Que no le preguntaran al ferretero qué opinión política tenía; él afirmaba que era cristiano, español y vascongado. De aquí no salía.

Para Olloqui, España era una balsa de aceite. Si le contaban que había disturbios, él replicaba que todo se arreglaría en seguida.

Aviraneta visitaba con mucha frecuencia a Olloqui, para librarse de la Soledad, que a veces se ponía muy pesada.

La Sole era demasiado mujer para Aviraneta; se manifestaba celosa sin motivo; lloraba, reía, tenía remordimientos, se sentía pecadora; era una mujer espectacular. Aviraneta odiaba todo lo que fueran gritos, lágrimas, tragedia…

Don Eugenio, huyendo de esta pequeña vida trágica, solía ir a refugiarse a la ferretería del alavés. Un día, al salir de la tienda de Olloqui, se encontró en la calle con el padre de Fermina. El viejo, medio paralítico, con la cabeza grande, los ojos salientes, los pies arrastrando y las manos temblorosas, pasó delante de él. El recuerdo de aquellos ojos animados de un sentimiento de venganza le producía a Aviraneta un gran malestar.

El viejo iba con sus dos satélites, Chatarra y Ezcabarte. Afortunadamente no le habían visto. Al día siguiente les volvió a encontrar. Sin duda, vivían por allí cerca, y Aviraneta, que no quería encontrarse con ellos, dejó de acercarse a la ferretería y se fue a Aranda por unos días.

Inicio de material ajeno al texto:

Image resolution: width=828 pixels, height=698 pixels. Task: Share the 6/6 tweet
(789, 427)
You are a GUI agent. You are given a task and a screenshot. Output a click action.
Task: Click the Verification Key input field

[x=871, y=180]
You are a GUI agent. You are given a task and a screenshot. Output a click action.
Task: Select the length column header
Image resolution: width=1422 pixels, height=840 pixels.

Rosalía estaba para dar a luz; Teresita iba haciéndose una muchacha bonita como su hermana, y creciendo en belleza y sabiduría.

A principios de 1822 el país marchaba muy mal, la guerra civil reinaba en todas partes. En Cataluña, Navarra y Castilla se levantaban partidas. Merino no salía aún de su escondrijo, pero se movían sus secuaces en la sierra de Burgos. En Barbadillo del Mercado había aparecido una partida de trescientos hombres, dirigida por uno a quien llamaban el Trajinero de Caraza, y hacia Salas merodeaba un grupo de paisanos mandado por Isaac el Ballenero.

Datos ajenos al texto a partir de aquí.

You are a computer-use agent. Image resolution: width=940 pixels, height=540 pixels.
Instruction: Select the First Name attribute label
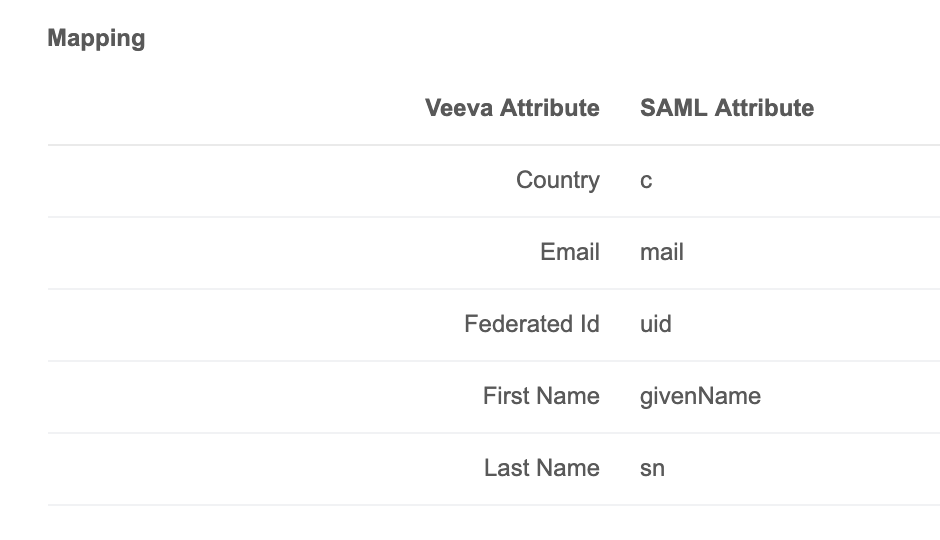[x=541, y=397]
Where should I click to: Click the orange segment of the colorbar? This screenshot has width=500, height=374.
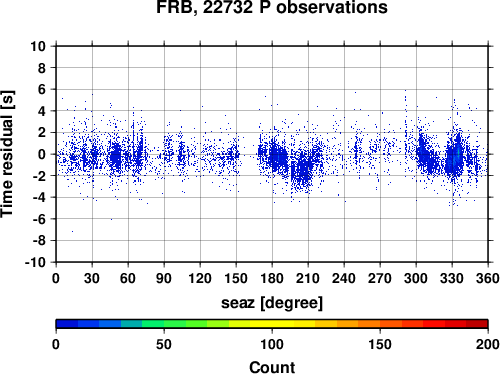point(369,324)
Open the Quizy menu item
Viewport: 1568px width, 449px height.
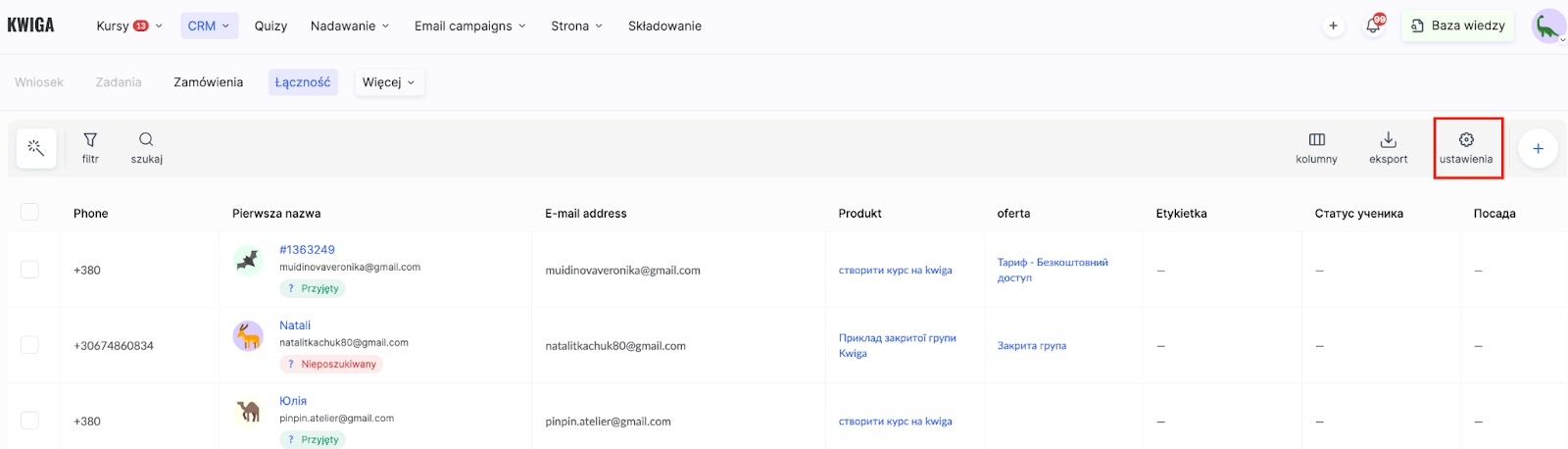click(270, 25)
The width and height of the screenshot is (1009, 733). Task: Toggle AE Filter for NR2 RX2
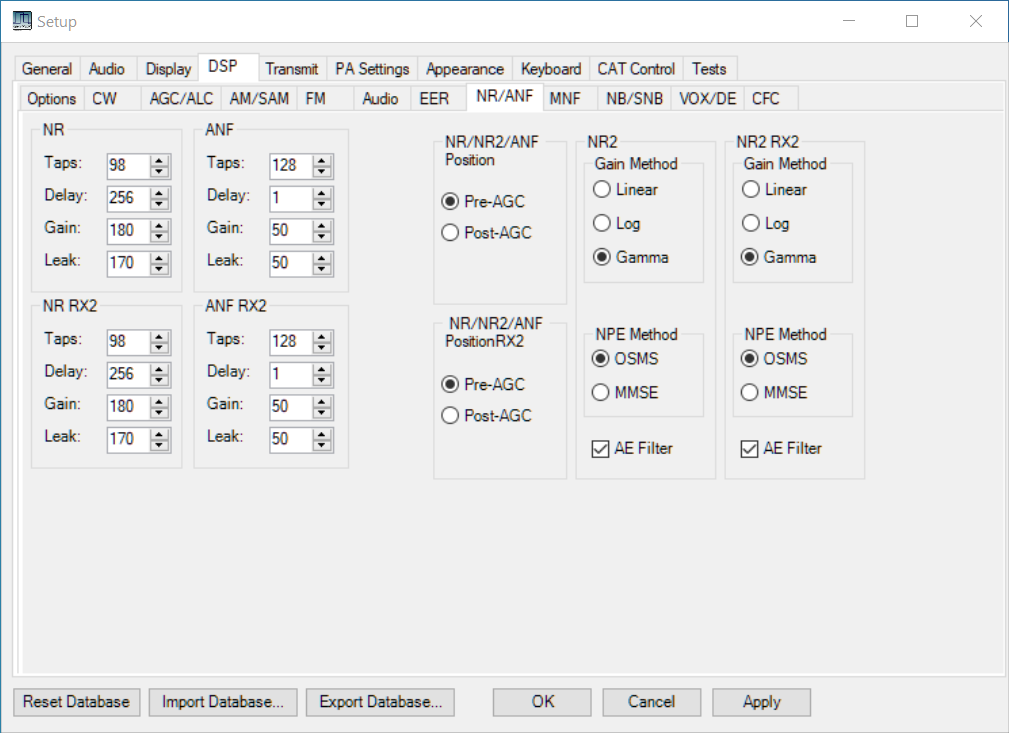click(x=750, y=449)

Aviraneta se hubiera quedado a vivir en Madrid con la Sole, si el Empecinado no le hubiese llamado para que le acompañase en la persecución capitaneadas por Capapé, Rambla, Chambó y otros jefes.

La Sole quiso convencer a don Eugenio de que no debía ir a la guerra.

—¡Podríamos vivir tan bien los dos juntos aquí! —le decía.

—Sí, es verdad —replicaba él—; pero ¡qué quieres, hija mía!, no hay más remedio.

Dejando a la muchacha muy desconsolada Aviraneta partió para Aragón a incorporarse a las fuerzas que peleaban contra los facciosos.

La lucha con estas partidas realistas era muy difícil. El Empecinado con sus tropas hacía por aquellas tierras el mismo papel que los franceses durante la guerra de la Independencia; no disponía de buenos guías ni le daban informes exactos; por el contrario, le engañaban y le hacían perder el tiempo.

Esta sublevación de los campos, apoyada desde el Palacio Real de Madrid, era imposible de vencer si no se le hería en la cabeza de las partidas de Aragón y Castilla.